Work request:
Please reproduce every entry, keeping each one exact.

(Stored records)
☆ ☆ ☆ ☆ ☆

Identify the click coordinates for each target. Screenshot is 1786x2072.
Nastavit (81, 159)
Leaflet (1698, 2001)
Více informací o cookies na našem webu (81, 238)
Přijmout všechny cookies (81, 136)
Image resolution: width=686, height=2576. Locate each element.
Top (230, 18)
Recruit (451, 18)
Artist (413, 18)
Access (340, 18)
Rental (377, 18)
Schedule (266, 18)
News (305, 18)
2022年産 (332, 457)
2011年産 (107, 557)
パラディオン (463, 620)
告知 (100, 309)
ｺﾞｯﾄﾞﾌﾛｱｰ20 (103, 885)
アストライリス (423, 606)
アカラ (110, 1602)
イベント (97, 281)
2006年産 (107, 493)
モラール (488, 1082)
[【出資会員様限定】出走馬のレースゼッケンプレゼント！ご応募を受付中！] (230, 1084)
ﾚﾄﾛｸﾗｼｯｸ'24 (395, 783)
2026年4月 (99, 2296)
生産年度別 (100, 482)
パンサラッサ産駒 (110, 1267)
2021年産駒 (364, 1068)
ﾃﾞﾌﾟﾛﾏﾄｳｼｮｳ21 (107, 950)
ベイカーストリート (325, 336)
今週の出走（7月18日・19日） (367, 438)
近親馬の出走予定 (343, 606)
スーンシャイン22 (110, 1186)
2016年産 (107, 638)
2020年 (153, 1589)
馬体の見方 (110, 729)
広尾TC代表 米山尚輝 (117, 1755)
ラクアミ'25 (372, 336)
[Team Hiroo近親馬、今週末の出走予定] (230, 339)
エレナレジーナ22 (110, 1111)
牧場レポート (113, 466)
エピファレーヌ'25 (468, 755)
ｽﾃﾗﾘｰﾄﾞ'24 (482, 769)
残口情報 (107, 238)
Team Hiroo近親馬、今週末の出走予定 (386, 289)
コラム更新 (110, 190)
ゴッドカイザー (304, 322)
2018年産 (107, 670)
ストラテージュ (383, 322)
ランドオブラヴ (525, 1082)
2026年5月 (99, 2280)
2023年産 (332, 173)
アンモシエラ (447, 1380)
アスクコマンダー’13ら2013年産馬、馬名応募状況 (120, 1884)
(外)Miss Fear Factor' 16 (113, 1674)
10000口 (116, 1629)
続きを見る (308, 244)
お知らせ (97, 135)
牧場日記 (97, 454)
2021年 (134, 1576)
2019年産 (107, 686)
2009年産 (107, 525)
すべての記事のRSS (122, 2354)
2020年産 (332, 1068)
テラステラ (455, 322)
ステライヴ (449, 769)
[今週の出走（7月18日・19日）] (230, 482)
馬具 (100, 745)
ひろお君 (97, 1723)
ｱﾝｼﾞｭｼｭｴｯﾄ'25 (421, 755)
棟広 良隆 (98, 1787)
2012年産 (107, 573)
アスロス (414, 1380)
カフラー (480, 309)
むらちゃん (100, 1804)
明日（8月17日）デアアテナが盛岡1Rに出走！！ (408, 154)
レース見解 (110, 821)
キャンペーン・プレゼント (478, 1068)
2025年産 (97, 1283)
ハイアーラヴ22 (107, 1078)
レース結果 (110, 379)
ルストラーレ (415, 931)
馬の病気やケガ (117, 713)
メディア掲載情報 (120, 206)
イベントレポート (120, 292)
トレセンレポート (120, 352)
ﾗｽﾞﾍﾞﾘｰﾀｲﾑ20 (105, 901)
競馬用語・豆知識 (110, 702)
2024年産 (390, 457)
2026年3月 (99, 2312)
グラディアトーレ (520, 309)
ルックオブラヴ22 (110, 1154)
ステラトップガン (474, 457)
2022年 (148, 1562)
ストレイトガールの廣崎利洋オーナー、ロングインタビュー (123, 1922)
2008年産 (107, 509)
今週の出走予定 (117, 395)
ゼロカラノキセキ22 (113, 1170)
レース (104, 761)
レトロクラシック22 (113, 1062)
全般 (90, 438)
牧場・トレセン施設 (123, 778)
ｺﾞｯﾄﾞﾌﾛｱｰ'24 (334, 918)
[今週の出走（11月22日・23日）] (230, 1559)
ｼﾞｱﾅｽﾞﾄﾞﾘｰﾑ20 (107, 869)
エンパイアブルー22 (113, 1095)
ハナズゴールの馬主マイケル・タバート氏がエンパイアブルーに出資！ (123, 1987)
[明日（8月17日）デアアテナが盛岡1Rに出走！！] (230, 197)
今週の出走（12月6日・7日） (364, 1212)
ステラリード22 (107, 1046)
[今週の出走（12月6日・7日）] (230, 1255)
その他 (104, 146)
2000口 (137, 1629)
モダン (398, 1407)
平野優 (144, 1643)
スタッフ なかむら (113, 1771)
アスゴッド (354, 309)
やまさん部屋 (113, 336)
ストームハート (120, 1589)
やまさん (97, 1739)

☆ ☆ ☆ ☆ ☆

Exercise response:
Identify the click coordinates for each target. Screenshot is 1786x2072.
Nastavit (81, 159)
Leaflet (1698, 2001)
Více informací o cookies na našem webu (81, 238)
Přijmout všechny cookies (81, 136)
Image resolution: width=686, height=2576. Locate each element.
Top (230, 18)
Recruit (451, 18)
Artist (413, 18)
Access (340, 18)
Rental (377, 18)
Schedule (266, 18)
News (305, 18)
2022年産 (332, 457)
2011年産 (107, 557)
パラディオン (463, 620)
告知 (100, 309)
ｺﾞｯﾄﾞﾌﾛｱｰ20 (103, 885)
アストライリス (423, 606)
アカラ (110, 1602)
イベント (97, 281)
2006年産 (107, 493)
モラール (488, 1082)
[【出資会員様限定】出走馬のレースゼッケンプレゼント！ご応募を受付中！] (230, 1084)
ﾚﾄﾛｸﾗｼｯｸ'24 (395, 783)
2026年4月 (99, 2296)
生産年度別 (100, 482)
パンサラッサ産駒 (110, 1267)
2021年産駒 (364, 1068)
ﾃﾞﾌﾟﾛﾏﾄｳｼｮｳ21 (107, 950)
ベイカーストリート (325, 336)
今週の出走（7月18日・19日） (367, 438)
近親馬の出走予定 (343, 606)
スーンシャイン22 (110, 1186)
2016年産 (107, 638)
2020年 (153, 1589)
馬体の見方 (110, 729)
広尾TC代表 米山尚輝 (117, 1755)
ラクアミ'25 (372, 336)
[Team Hiroo近親馬、今週末の出走予定] (230, 339)
エレナレジーナ22 (110, 1111)
牧場レポート (113, 466)
エピファレーヌ'25 (468, 755)
ｽﾃﾗﾘｰﾄﾞ'24 (482, 769)
残口情報 (107, 238)
Team Hiroo近親馬、今週末の出走予定 (386, 289)
コラム更新 (110, 190)
ゴッドカイザー (304, 322)
2018年産 (107, 670)
ストラテージュ (383, 322)
ランドオブラヴ (525, 1082)
2026年5月 (99, 2280)
2023年産 (332, 173)
アンモシエラ (447, 1380)
アスクコマンダー’13ら2013年産馬、馬名応募状況 (120, 1884)
(外)Miss Fear Factor' 16 (113, 1674)
10000口 (116, 1629)
続きを見る (308, 244)
お知らせ (97, 135)
牧場日記 (97, 454)
2021年 (134, 1576)
2019年産 (107, 686)
2009年産 (107, 525)
すべての記事のRSS (122, 2354)
2020年産 (332, 1068)
テラステラ (455, 322)
ステライヴ (449, 769)
[今週の出走（7月18日・19日）] (230, 482)
馬具 (100, 745)
ひろお君 (97, 1723)
ｱﾝｼﾞｭｼｭｴｯﾄ'25 (421, 755)
棟広 良隆 (98, 1787)
2012年産 (107, 573)
アスロス (414, 1380)
カフラー (480, 309)
むらちゃん (100, 1804)
明日（8月17日）デアアテナが盛岡1Rに出走！！ (408, 154)
レース見解 (110, 821)
キャンペーン・プレゼント (478, 1068)
2025年産 (97, 1283)
ハイアーラヴ22 (107, 1078)
レース結果 (110, 379)
ルストラーレ (415, 931)
馬の病気やケガ (117, 713)
メディア掲載情報 (120, 206)
イベントレポート (120, 292)
トレセンレポート (120, 352)
ﾗｽﾞﾍﾞﾘｰﾀｲﾑ20 (105, 901)
競馬用語・豆知識 (110, 702)
2024年産 (390, 457)
2026年3月 (99, 2312)
グラディアトーレ (520, 309)
ルックオブラヴ22 (110, 1154)
ステラトップガン (474, 457)
2022年 (148, 1562)
ストレイトガールの廣崎利洋オーナー、ロングインタビュー (123, 1922)
2008年産 (107, 509)
今週の出走予定 (117, 395)
ゼロカラノキセキ22 (113, 1170)
レース (104, 761)
レトロクラシック22 (113, 1062)
全般 (90, 438)
牧場・トレセン施設 (123, 778)
ｺﾞｯﾄﾞﾌﾛｱｰ'24 (334, 918)
[今週の出走（11月22日・23日）] (230, 1559)
ｼﾞｱﾅｽﾞﾄﾞﾘｰﾑ20 (107, 869)
エンパイアブルー22 (113, 1095)
ハナズゴールの馬主マイケル・タバート氏がエンパイアブルーに出資！ (123, 1987)
[明日（8月17日）デアアテナが盛岡1Rに出走！！] (230, 197)
今週の出走（12月6日・7日） (364, 1212)
ステラリード22 (107, 1046)
[今週の出走（12月6日・7日）] (230, 1255)
その他 (104, 146)
2000口 (137, 1629)
モダン (398, 1407)
平野優 (144, 1643)
スタッフ なかむら (113, 1771)
アスゴッド (354, 309)
やまさん部屋 (113, 336)
ストームハート (120, 1589)
やまさん (97, 1739)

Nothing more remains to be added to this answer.